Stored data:
========================================

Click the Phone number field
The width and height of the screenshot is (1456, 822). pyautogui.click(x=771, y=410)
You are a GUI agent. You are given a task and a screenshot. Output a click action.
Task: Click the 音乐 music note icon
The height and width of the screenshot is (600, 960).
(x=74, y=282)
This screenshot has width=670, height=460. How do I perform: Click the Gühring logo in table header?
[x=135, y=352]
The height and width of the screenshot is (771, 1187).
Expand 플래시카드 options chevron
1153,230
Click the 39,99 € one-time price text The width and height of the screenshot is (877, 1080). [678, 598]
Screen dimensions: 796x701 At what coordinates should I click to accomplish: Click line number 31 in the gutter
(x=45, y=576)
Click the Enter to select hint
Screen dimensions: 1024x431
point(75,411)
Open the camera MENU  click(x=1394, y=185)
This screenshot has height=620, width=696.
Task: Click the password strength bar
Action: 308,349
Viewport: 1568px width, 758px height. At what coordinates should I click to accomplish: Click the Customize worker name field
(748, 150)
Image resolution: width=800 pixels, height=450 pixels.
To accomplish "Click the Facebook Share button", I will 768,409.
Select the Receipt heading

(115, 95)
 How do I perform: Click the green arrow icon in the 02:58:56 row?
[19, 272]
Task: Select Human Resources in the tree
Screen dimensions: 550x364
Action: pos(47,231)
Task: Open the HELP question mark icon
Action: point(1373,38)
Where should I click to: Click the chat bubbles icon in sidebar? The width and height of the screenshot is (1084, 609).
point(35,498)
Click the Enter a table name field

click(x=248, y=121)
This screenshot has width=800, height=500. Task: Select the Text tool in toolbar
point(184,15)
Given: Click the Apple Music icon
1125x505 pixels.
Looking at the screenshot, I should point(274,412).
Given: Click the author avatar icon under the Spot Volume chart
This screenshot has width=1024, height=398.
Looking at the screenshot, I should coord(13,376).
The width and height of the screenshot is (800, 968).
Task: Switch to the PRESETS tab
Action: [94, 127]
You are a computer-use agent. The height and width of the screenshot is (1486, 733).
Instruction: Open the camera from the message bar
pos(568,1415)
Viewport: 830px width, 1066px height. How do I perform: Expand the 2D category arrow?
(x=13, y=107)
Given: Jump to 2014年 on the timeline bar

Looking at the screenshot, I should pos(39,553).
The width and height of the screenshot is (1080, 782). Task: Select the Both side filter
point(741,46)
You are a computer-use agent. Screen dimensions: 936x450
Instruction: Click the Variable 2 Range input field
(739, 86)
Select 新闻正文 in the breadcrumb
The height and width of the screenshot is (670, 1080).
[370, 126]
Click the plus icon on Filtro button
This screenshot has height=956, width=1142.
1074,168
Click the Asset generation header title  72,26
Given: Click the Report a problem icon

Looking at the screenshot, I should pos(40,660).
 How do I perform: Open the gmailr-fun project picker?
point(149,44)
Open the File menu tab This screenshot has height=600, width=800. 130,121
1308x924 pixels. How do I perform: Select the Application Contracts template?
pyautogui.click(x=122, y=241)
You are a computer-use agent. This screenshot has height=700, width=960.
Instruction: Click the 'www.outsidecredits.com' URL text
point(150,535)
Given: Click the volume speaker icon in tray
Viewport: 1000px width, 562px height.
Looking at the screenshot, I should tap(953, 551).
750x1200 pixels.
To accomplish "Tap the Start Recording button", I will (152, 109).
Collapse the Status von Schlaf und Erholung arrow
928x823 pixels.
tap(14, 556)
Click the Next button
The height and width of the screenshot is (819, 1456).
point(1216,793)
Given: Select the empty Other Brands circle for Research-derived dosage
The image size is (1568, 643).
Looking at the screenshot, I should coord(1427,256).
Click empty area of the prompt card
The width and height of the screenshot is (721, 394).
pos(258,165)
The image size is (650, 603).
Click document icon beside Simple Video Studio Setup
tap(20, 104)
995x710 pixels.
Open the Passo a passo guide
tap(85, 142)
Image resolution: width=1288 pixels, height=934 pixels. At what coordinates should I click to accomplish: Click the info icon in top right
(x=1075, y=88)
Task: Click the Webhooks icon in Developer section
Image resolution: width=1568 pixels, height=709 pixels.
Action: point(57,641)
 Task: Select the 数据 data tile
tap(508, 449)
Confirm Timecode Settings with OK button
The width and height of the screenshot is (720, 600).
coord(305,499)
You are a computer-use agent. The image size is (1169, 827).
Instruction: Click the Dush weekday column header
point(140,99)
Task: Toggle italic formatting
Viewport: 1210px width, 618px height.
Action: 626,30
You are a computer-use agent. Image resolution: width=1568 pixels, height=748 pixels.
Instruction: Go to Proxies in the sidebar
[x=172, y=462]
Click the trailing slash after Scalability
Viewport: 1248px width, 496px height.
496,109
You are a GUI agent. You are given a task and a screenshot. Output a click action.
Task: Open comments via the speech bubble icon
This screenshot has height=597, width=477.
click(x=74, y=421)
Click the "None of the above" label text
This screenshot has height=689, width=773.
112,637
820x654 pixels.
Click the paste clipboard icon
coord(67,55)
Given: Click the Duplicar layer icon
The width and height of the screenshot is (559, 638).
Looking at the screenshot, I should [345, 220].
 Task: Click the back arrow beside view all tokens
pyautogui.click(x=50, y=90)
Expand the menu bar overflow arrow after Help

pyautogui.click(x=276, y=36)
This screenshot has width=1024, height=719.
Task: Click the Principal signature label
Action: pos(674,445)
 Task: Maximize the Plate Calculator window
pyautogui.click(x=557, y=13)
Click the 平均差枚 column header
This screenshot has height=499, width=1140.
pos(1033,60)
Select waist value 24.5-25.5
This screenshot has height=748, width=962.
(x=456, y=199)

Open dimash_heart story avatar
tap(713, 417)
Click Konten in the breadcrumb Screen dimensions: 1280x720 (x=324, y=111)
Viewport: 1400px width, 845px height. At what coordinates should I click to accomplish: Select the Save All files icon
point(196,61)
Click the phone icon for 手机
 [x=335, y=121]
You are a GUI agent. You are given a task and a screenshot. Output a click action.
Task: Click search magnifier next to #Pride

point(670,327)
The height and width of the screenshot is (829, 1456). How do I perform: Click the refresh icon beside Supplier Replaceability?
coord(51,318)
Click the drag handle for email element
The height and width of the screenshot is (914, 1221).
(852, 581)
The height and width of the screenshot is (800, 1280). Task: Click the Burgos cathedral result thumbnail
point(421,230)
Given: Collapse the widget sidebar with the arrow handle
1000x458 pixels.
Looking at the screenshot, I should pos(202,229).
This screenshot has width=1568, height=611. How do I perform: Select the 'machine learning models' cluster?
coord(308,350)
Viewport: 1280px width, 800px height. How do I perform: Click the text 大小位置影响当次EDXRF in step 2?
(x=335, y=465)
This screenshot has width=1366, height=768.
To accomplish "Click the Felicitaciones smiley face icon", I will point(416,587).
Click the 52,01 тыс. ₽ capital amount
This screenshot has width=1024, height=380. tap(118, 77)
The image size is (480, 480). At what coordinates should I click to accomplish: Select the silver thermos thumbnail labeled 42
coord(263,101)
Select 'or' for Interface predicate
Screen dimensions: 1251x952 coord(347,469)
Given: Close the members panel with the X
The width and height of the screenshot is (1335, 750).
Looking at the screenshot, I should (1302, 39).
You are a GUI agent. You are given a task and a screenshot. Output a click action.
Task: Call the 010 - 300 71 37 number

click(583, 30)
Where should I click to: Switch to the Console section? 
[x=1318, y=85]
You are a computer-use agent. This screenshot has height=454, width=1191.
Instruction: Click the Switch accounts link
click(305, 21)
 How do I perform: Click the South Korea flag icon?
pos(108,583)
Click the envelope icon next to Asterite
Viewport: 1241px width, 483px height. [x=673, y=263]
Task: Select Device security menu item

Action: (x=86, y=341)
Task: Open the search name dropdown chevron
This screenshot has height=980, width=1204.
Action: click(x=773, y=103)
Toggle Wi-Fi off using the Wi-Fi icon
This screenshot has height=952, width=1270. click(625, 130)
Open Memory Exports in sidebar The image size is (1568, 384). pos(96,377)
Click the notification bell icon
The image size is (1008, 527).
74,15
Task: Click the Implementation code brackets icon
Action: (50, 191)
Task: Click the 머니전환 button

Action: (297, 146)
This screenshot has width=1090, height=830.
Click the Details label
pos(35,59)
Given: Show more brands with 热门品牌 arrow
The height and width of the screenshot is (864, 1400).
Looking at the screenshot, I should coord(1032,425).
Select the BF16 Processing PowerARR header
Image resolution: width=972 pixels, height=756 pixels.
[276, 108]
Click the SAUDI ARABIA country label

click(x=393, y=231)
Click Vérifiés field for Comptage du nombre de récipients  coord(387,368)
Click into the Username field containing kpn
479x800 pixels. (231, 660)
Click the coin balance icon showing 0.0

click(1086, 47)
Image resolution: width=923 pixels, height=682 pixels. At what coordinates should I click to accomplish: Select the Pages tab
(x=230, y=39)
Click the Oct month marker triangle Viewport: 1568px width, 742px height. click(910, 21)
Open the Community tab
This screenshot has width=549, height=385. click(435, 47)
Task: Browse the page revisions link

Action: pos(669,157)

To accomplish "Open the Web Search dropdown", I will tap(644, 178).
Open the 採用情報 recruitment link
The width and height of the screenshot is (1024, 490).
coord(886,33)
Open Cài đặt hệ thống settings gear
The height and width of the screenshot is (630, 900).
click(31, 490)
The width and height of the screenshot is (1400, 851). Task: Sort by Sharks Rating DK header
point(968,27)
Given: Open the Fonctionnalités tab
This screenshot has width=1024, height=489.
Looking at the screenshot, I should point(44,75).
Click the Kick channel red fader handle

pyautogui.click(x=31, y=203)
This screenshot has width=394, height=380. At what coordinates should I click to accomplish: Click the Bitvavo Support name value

========================================

--- THE TASK ---
What you give back should be exactly the lines of the data above from the line with "995x710 pixels." through the line with "Task: Click the Webhooks", both of those included, and nothing more.

--- RESULT FOR THIS EXERCISE ---
995x710 pixels.
Open the Passo a passo guide
tap(85, 142)
Image resolution: width=1288 pixels, height=934 pixels. At what coordinates should I click to accomplish: Click the info icon in top right
(x=1075, y=88)
Task: Click the Webhooks icon in Developer section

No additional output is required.